What you are asked to do:
Search the entries for the line containing "Screen dimensions: 1568x781". Repeat it, then every line after it, exactly through the final line.

[Stored data entries]
# # # # # # #

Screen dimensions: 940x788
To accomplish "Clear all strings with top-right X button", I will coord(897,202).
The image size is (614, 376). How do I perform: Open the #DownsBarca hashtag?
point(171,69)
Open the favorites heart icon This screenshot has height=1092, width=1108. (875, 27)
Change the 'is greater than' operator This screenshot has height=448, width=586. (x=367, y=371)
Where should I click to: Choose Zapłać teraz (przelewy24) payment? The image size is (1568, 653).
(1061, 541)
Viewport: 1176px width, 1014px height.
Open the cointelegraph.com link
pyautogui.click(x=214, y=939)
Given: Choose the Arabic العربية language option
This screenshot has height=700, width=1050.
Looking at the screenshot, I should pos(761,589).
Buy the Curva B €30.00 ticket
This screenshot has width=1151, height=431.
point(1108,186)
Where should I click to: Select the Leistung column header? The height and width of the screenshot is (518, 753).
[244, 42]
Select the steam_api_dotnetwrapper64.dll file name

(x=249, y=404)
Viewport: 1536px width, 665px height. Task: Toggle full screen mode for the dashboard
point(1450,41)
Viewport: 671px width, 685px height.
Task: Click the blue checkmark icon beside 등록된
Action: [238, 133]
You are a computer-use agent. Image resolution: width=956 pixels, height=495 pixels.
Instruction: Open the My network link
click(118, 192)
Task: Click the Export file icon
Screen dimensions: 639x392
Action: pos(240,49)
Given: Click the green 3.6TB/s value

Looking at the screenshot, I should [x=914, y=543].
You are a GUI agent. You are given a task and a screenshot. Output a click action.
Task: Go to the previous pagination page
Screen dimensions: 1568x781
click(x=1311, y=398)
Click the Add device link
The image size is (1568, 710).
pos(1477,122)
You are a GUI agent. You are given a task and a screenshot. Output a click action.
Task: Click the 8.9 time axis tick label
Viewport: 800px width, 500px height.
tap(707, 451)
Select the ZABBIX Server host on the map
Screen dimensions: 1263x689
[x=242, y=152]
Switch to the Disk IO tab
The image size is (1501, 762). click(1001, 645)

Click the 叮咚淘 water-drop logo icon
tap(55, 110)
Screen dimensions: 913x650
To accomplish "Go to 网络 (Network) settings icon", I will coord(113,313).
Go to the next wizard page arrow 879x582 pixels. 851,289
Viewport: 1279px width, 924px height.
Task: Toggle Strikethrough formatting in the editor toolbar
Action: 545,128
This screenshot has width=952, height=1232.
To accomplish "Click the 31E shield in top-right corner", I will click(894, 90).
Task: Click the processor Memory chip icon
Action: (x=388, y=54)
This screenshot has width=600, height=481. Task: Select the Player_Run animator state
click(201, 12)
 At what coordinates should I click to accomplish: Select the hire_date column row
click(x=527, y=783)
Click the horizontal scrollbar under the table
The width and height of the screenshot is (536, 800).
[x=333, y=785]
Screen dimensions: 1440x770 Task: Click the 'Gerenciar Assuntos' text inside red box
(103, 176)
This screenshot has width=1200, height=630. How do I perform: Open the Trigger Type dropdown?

# # # # # # #

Problem solution:
Screen dimensions: 1568x781
click(x=1311, y=398)
Click the Add device link
The image size is (1568, 710).
pos(1477,122)
You are a GUI agent. You are given a task and a screenshot. Output a click action.
Task: Click the 8.9 time axis tick label
Viewport: 800px width, 500px height.
tap(707, 451)
Select the ZABBIX Server host on the map
Screen dimensions: 1263x689
[x=242, y=152]
Switch to the Disk IO tab
The image size is (1501, 762). click(1001, 645)

Click the 叮咚淘 water-drop logo icon
tap(55, 110)
Screen dimensions: 913x650
To accomplish "Go to 网络 (Network) settings icon", I will coord(113,313).
Go to the next wizard page arrow 879x582 pixels. 851,289
Viewport: 1279px width, 924px height.
Task: Toggle Strikethrough formatting in the editor toolbar
Action: 545,128
This screenshot has width=952, height=1232.
To accomplish "Click the 31E shield in top-right corner", I will click(894, 90).
Task: Click the processor Memory chip icon
Action: (x=388, y=54)
This screenshot has width=600, height=481. Task: Select the Player_Run animator state
click(201, 12)
 At what coordinates should I click to accomplish: Select the hire_date column row
click(x=527, y=783)
Click the horizontal scrollbar under the table
The width and height of the screenshot is (536, 800).
[x=333, y=785]
Screen dimensions: 1440x770 Task: Click the 'Gerenciar Assuntos' text inside red box
(103, 176)
This screenshot has width=1200, height=630. How do I perform: Open the Trigger Type dropdown?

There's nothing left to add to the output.